RECORDS FOR THIS EXERCISE section start
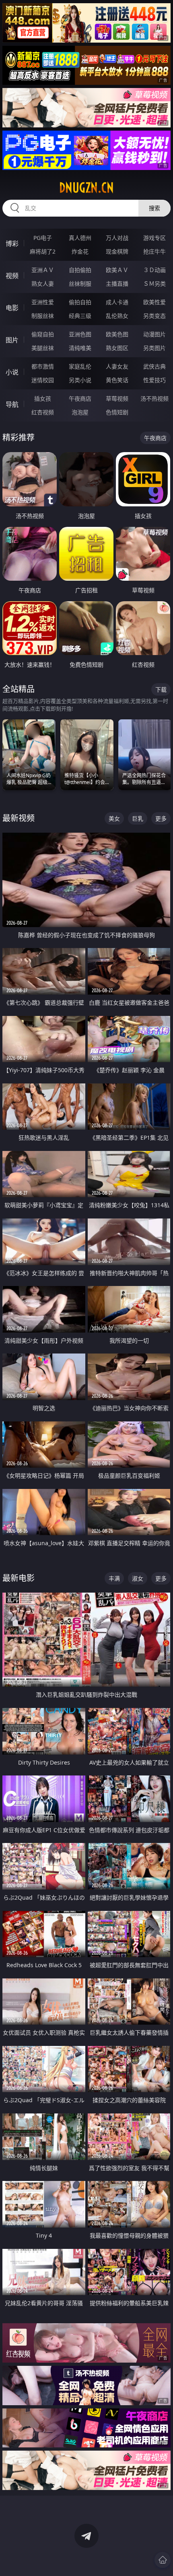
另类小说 (80, 380)
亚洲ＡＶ (42, 270)
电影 (12, 307)
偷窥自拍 (42, 334)
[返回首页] (162, 2560)
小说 (12, 372)
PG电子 (42, 238)
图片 (12, 340)
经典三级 (80, 315)
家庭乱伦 (80, 366)
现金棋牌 (117, 251)
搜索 (154, 208)
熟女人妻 (42, 283)
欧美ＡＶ (117, 270)
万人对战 (117, 238)
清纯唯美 (80, 348)
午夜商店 (80, 398)
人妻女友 (117, 366)
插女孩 (42, 398)
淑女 (137, 1578)
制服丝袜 (42, 315)
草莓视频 (117, 398)
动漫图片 (154, 334)
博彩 (12, 243)
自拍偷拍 (80, 270)
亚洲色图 (80, 334)
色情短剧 (117, 412)
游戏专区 (154, 238)
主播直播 (117, 283)
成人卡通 (117, 302)
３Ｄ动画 (154, 270)
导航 (12, 404)
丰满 (114, 1578)
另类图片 (154, 348)
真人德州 (80, 238)
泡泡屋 (80, 412)
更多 (161, 818)
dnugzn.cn (86, 188)
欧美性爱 (154, 302)
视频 (12, 275)
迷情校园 (42, 380)
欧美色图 (117, 334)
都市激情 (42, 366)
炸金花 (80, 251)
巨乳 (137, 818)
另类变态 (154, 315)
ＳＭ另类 (154, 283)
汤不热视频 (154, 398)
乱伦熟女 (117, 315)
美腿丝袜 (42, 348)
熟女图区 (117, 348)
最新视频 (18, 818)
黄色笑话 (117, 380)
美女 (114, 818)
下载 (161, 689)
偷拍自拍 (80, 302)
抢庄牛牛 (154, 251)
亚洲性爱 (42, 302)
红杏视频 (42, 412)
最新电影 (18, 1578)
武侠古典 (154, 366)
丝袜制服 (80, 283)
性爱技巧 (154, 380)
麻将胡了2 (43, 251)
RECORDS FOR THIS EXERCISE section end
TASK TO COMPLETE
Replicate the material above verbatim; images stay out of the copy.

ANSWER SPACE
另类小说 (80, 380)
亚洲ＡＶ (42, 270)
电影 (12, 307)
偷窥自拍 (42, 334)
[返回首页] (162, 2560)
小说 (12, 372)
PG电子 (42, 238)
图片 (12, 340)
经典三级 (80, 315)
家庭乱伦 (80, 366)
现金棋牌 (117, 251)
搜索 (154, 208)
熟女人妻 (42, 283)
欧美ＡＶ (117, 270)
万人对战 (117, 238)
清纯唯美 (80, 348)
午夜商店 (80, 398)
人妻女友 (117, 366)
插女孩 (42, 398)
淑女 (137, 1578)
制服丝袜 (42, 315)
草莓视频 (117, 398)
动漫图片 (154, 334)
博彩 (12, 243)
自拍偷拍 (80, 270)
亚洲色图 (80, 334)
色情短剧 (117, 412)
游戏专区 (154, 238)
主播直播 (117, 283)
成人卡通 (117, 302)
３Ｄ动画 (154, 270)
导航 (12, 404)
丰满 (114, 1578)
另类图片 (154, 348)
真人德州 (80, 238)
泡泡屋 (80, 412)
更多 (161, 818)
dnugzn.cn (86, 188)
欧美性爱 (154, 302)
视频 (12, 275)
迷情校园 (42, 380)
欧美色图 (117, 334)
都市激情 (42, 366)
炸金花 (80, 251)
巨乳 (137, 818)
另类变态 (154, 315)
ＳＭ另类 (154, 283)
汤不热视频 (154, 398)
乱伦熟女 (117, 315)
美腿丝袜 (42, 348)
熟女图区 (117, 348)
最新视频 (18, 818)
黄色笑话 (117, 380)
美女 (114, 818)
下载 (161, 689)
偷拍自拍 (80, 302)
抢庄牛牛 (154, 251)
亚洲性爱 (42, 302)
红杏视频 (42, 412)
最新电影 (18, 1578)
武侠古典 (154, 366)
丝袜制服 (80, 283)
性爱技巧 (154, 380)
麻将胡了2 (43, 251)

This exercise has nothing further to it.